UK universities condemned for failure to tackle racism

Responses to freedom of information (FoI) requests by the Guardian, sent to 131 universities, has showed that students and staff made at least 996 formal complaints of racism over the past five years. 461 complaints made against students, with the majority lodged by other students, and 535 complaints against staff. About half of the complaints made against staff were from students, including 144 against academics. 367 complaints were upheld, resulting in at least 78 student suspensions or expulsions and 51 staff suspensions, dismissals and resignations.

The universities that recorded the largest number of formal complaints were Cambridge (72); Cardiff (39), Oxford (39), Bedfordshire (36), Nottingham Trent (23), Birkbeck College, University of London (21), Salford (21), and Coventry, Liverpool John Moores and the London School of Economics, each with 20. These figures may of course reflect better complaints procedures.

The Guardian found more than a quarter of the universities surveyed lacked centralised records of racism complaints. Some universities had only begun recording racist incidents in the last few years; others only recorded racist incidents against either staff or students, not both. Some did not specifically record racist incidents, conflating them with other forms of discrimination, harassment and bullying.

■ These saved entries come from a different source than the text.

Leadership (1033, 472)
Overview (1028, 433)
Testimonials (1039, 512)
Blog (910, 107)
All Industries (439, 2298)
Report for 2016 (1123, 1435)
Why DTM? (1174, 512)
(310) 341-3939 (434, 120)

The vast majority of universities also said they did not record informal complaints, while more than half did not record antisemitism and Islamophobia as racism.

Only one university provided dedicated anti-racism training to all staff, while more than half provided no training on institutional racism. Only five universities said staff who investigated complaints had received specific anti-racism training. No universities provided mandatory training for students.

Equality and Human Rights Commission (EHRC) said its own inquiry had found a similar number of formal complaints over the past four years. Some 1,600 students, lecturers and other staff had responded to its call for evidence of racist incidents over the same period – the largest response to an inquiry it has ever received. The EHRC investigation, due to be published this month has been examining the disparity between the official number of racism complaints and what staff and students actually experience.